§ **Records from a collection**
+-------+
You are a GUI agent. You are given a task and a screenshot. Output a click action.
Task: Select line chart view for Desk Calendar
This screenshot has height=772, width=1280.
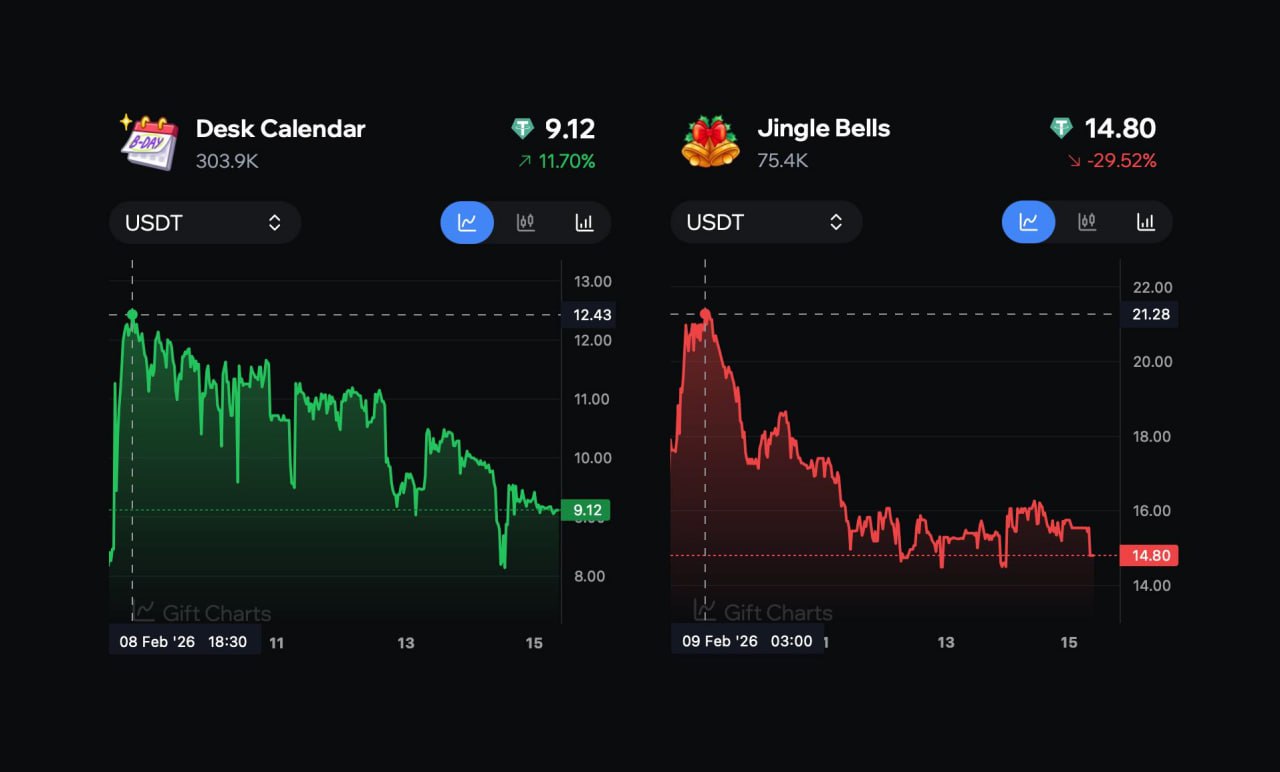pos(467,223)
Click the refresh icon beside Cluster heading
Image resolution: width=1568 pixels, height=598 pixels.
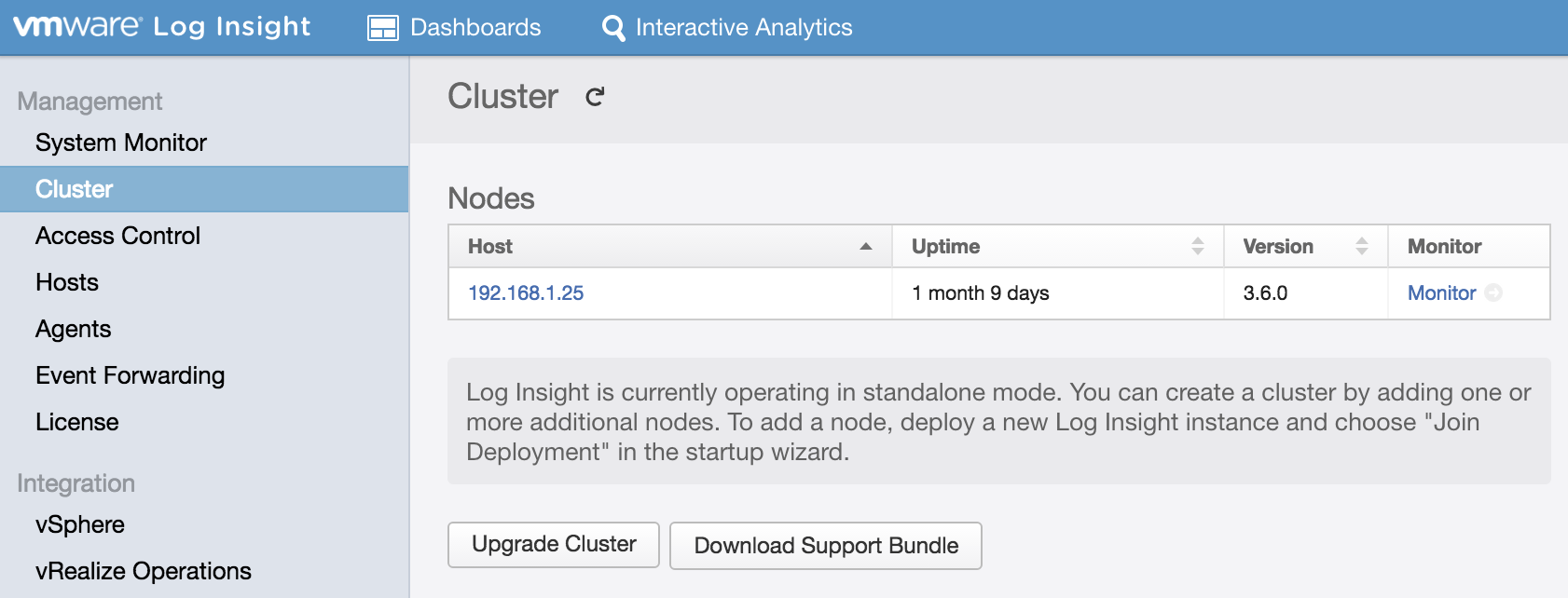pos(595,97)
+-------+
§ **PROBLEM REQUIREMENTS**
The job here is to retype the data exactly, with no pictures included.

§ **ANSWER**
You are a GUI agent. You are given a task and a screenshot. Output a click action.
Task: Select line chart view for Desk Calendar
This screenshot has height=772, width=1280.
pos(467,223)
Click the refresh icon beside Cluster heading
Image resolution: width=1568 pixels, height=598 pixels.
pos(595,97)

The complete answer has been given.